California Representative Nanette Diaz Barragán hopes that more of that money flows into cities. She cosponsored legislation which provides LWCF funding to create outdoor access in densely populated areas that need it most. “It’s my belief that regardless of where you live, regardless of your zip code, you should have access to open space, you should have access to clean air,” she says. “In so many communities of color and low-income communities, quality parks and green spaces are considered a privilege when they should be a right.”
Pastor Martin Martinez is a member of Por La Creación, a public lands advocacy program rooted in faith-based stewardship whose members spoke up for LWCF. Growing up in eastern Los Angeles County, he sought refuge from difficulties at home in nearby San Gabriel Canyon.

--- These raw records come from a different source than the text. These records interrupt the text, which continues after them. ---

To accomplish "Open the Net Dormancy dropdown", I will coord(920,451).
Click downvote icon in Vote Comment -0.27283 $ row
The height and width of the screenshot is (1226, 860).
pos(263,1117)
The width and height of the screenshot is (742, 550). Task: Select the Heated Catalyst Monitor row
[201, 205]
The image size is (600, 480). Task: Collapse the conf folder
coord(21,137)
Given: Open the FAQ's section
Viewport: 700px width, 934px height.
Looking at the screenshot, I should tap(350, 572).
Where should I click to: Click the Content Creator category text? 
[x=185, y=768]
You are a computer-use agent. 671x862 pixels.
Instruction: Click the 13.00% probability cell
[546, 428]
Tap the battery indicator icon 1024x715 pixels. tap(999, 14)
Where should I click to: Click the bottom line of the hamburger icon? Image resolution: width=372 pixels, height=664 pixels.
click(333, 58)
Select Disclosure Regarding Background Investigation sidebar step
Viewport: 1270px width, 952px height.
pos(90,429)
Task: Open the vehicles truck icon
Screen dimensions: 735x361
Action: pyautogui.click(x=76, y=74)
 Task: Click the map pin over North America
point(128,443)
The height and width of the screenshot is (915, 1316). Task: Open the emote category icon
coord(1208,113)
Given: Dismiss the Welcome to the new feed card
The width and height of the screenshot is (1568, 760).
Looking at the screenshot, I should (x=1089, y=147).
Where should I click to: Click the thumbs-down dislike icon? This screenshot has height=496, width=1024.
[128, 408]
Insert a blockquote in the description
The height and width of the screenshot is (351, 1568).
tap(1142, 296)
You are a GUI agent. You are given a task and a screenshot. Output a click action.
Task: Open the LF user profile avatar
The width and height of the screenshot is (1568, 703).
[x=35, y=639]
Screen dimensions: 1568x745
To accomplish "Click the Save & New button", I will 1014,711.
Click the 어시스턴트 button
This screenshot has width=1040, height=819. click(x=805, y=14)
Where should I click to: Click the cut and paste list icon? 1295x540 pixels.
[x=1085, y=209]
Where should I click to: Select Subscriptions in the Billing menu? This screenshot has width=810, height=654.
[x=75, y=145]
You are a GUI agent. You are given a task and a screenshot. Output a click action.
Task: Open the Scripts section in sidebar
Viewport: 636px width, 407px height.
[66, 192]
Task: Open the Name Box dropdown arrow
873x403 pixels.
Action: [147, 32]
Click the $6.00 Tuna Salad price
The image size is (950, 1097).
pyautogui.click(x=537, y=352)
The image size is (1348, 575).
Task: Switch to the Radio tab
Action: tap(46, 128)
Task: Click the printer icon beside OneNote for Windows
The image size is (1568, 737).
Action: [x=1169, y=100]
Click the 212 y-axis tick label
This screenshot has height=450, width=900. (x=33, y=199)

As an adult, he returned with his congregation to worship, conduct baptisms in the San Gabriel River, and lift their voices in song, feeling the reverberations of the canyon walls as the mountains sang back.

Martinez knew the healing power of the mountains; he saw it not only in himself, but in the young people he mentored as a youth pastor, many of them gang members, whose resolves softened in nature’s embrace.
Like so many people I talked to who’ve given years of time, creativity, and energy to achieving the long-held goal of a permanent, fully funded LWCF, Martinez is savoring this victory and reveling in the power of his community showing up and making themselves heard.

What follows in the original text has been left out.